En permanente expectativa


Bastan dos dedos de frente para percibir que los guatemaltecos en su mayorí­a muestran esta condición de permanente expectativa en todo sentido, que sale a colación en cualquier momento de la cotidianidad. A semejanza de un hierro candente, responsable de tamaña expresión conductual tenaz por lo visto.

Juan de Dios Rojas
jddrojas@yahoo.com

Vivimos en eterna esperanza de conseguir al fin lo que nos proponemos alcanzar, tarde o temprano, con ansias y acaso desvarí­o. Esto dista de ser reciente, por el contrario viene desde tiempo remotos, siendo parte del costumbrismo y también de las tradiciones acentuadas. Sin embargo, difí­cil tenga concreción.

Respecto al actual estado de crisis económica, constantemente nos acompaña con firmeza la espera de un cambio beneficioso. A la postre posibilita dicho aberramiento personal el accionar de motivaciones y el mantenimiento de la autoestima. Ese talvez mañana o pasado mañana, sirve de alientos fallidos.

Ante los fenómenos de í­ndole socioeconómicos una leve esperanza levanta sentimientos alicaí­dos. En el sentido que a corto plazo encuentra fuentes de trabajo, capaces de mejorar la calidad de vida, hoy por los suelos. Empero, la realidad es bien difrente y aleja de consiguiente aquellos sueños de fantasí­a.

Referente al gigantesco, a la vez dantesco problema de la inseguridad, violencia y delincuencia imperantes, pese a la danza macabra del derramamiento de sangre, no pierden la esperanza. Empero, reaccionan con lo pies sobre la tierra y alejan los propósitos de su espí­ritu, en la cuerda floja más y más.

Ello por que al final del túnel se enciende la luz y comprende, aunque de manera tardí­a, la incapacidad de cambio, elemento traducido en clamores colectivos. Hasta llegan después a ya no alimentar esperanzas y reconocer que dicho vendaval patético arrasa a su paso cuanto encuentra, sin solución o alivio siquiera.

Cuando vive los perí­odos preelectorales cada cuatro años, vuelve otra y otra oportunidad a sentir ilusiones y posibilidades de cambio. Vale decir las permanentes expectativas le pintan un panorama promisorios y factible de mejoramiento. El mundo politiquero encuentra presa fácil de volcar votos en su beneficio, nada más.

Los graduados del nivel diversificado y universitario, tras ingentes luchas, empeños y esperanzas viven ilusiones a montones: Crecen expectativas de conseguir un puesto en el campo laborar, no obstante los reducidos vacantes que conforman la oferta y las interminables competencias, pasan las de Caí­n sin excepción.

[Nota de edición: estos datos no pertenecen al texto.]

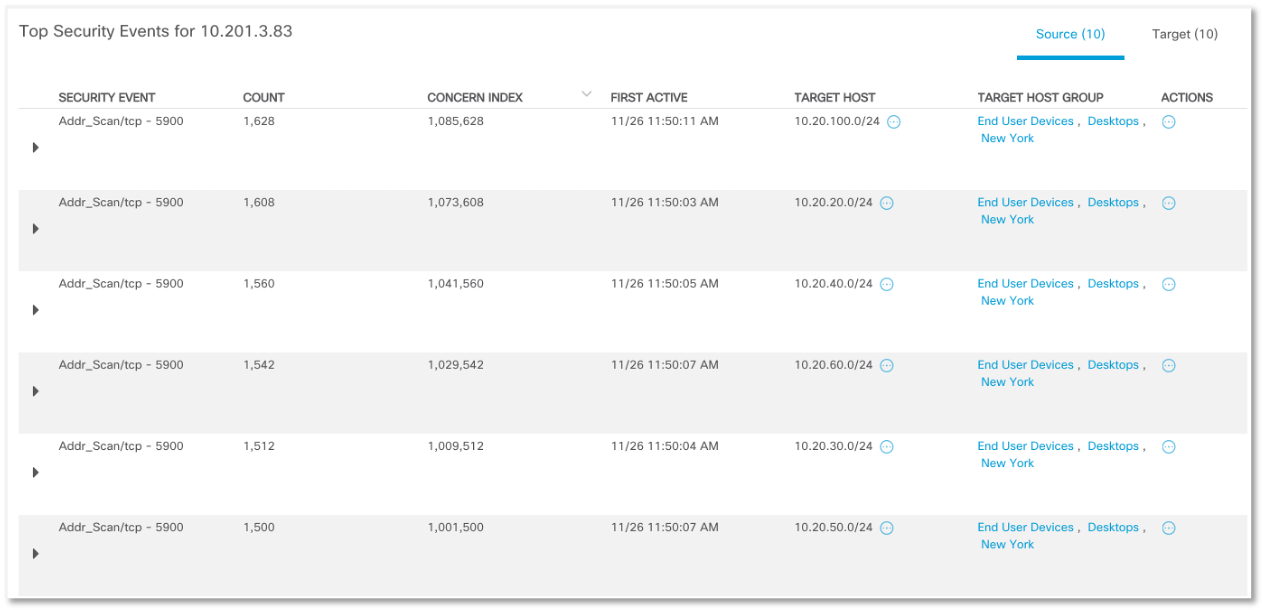Select the Source (10) tab
Screen dimensions: 1262x610
[1070, 34]
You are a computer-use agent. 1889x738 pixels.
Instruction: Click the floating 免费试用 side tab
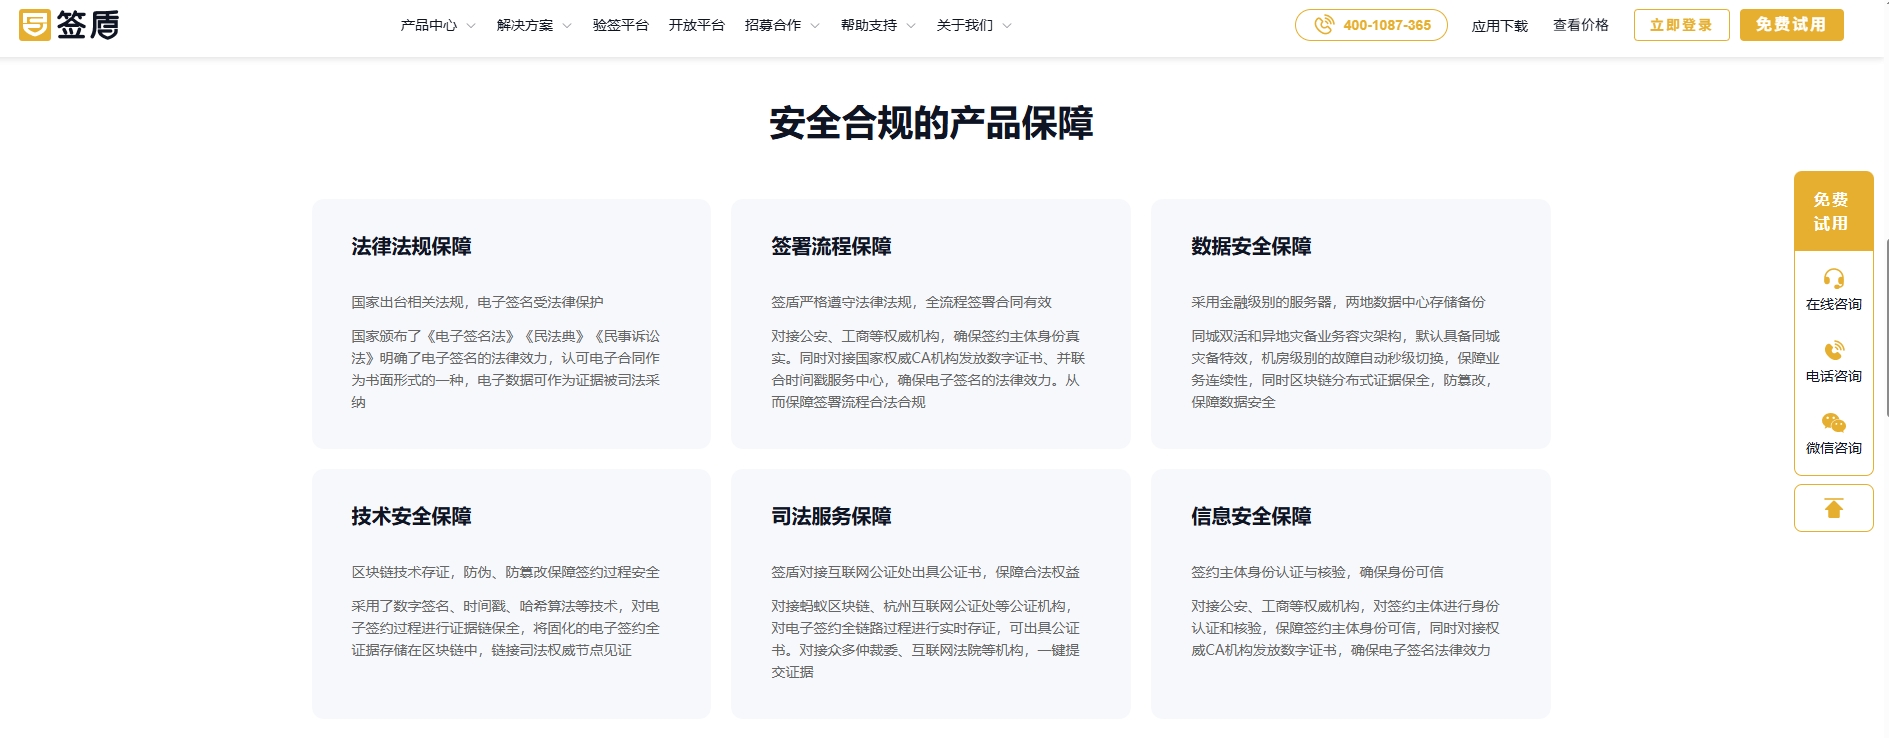click(1832, 211)
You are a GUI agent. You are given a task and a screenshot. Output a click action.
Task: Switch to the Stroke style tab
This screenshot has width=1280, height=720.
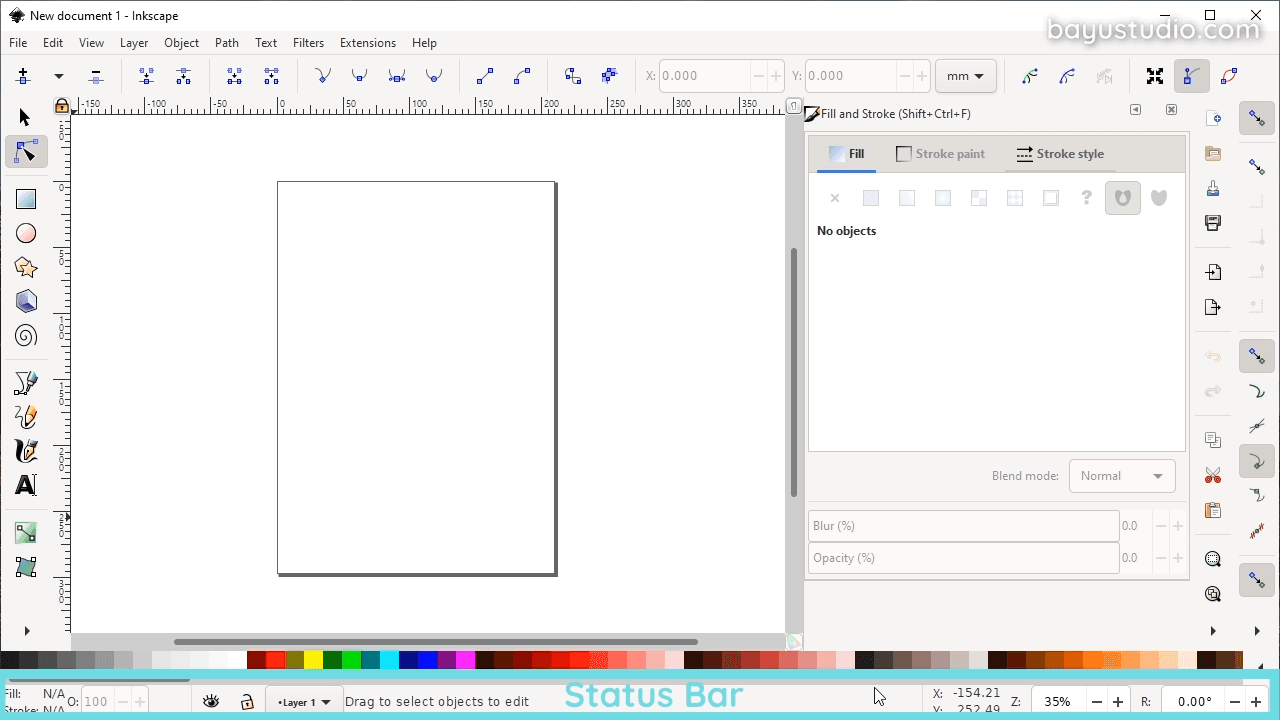coord(1060,153)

La población, directa o indirectamente depende de los precios de todos los combustibles por cuanto que según aparezca el fenómeno de las alzas en los precios, así­ se elevan de inmediato, no a propósito de las bajas en detrimento de sus bolsillos. Razón demás para permanecer en una eterna expectativa a veces inútiles.

Como el transporte urbano y extraurbano se centraliza al repercutir demasiado en sus endebles ingresos, viven en permanente expectativas de mejora y cambio. No lo uno ni lo otro. Las unidades continúan deterioradas y el subsidio estatal suelen obtenerlo los transportistas, inclusive para las que no funcionan.

De modo y manera que la caracterí­stica en mención consistente en vivir en permanente expectativa los connacionales pasan a formar parte de la rutina diaria. Por lo tanto cuando menos sirve de situaciones de mantener aquí­ y allá la esperanza, probado está en lo último que pierden los chapines.